Ljubljana uni obtains €1.25 million microscope
The Ljubljana Faculty of Electrical Engineering has acquired a €1.25 million super-resolution microscope in what is the most expensive single piece of equipment ever purchased by the University of Ljubljana. It will allow researchers to observe cellular processes in even greater detail.
The faculty's dean, Marko Topič, told the Slovenian Press Agency on 28 November that the purchase of this newest microscope was made possible by stable research funding. Half of the cost was covered by the Slovenian Research Agency (ARIS) and the university and the faculty chipped in 25% each.
The Zeiss Elyra 7 Lattice SIM2 microscope allows the observation of living biological cells and the processes taking place in them with a resolution of 60 nanometres, and the observation of fixed slides with biological cells at a resolution of up to 25 nanometres.
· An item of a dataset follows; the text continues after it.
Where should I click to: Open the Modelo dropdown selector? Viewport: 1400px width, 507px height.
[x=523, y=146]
The Faculty of Electrical Engineering of the University of Ljubljana presents a new super-resolution microscope. Photo: Faculty of Electrical Engineering
According to Topič, there are only about 50 devices in the world that allow looking at cells at such high resolution.
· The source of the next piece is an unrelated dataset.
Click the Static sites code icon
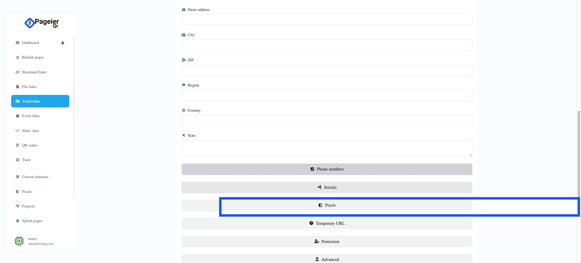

The two observing approaches are part of a range of super-resolution optical microscopy methods developed over the past two decades that allow optical resolutions below 250 nanometres.
For this breakthrough Eric Betzig of the Howard Hughes Institute in the US, Stefan Hell of the Max Planck Institute in Göttingen, Germany, and William Moerner of Stanford University, US were awarded the 2014 Nobel Prize in Chemistry.
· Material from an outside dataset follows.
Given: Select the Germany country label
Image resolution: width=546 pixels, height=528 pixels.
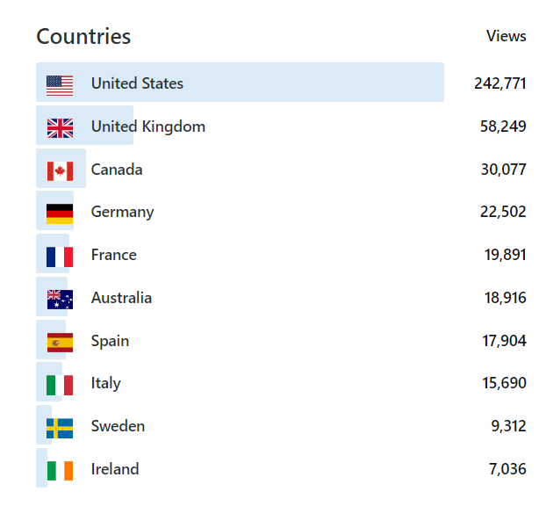Looking at the screenshot, I should 122,212.
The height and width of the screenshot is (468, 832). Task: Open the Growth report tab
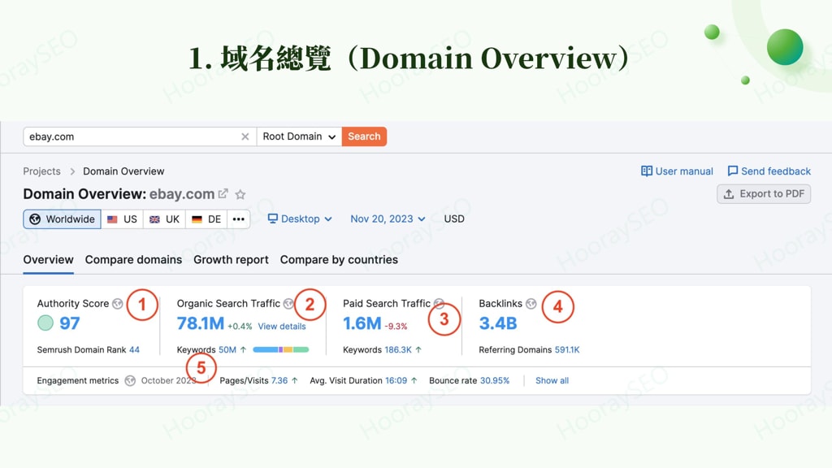(231, 260)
The state-of-the-art optical microscope "has provided the researchers of the Cybernetics Laboratory and all collaborators with indispensable research equipment for further breakthroughs in the field of electroporation", Topič said.
The new acquisition is expected to lead to even greater interdisciplinary cooperation both within the Faculty of Electrical Engineering and the University of Ljubljana, as well as with other research organisations in the field.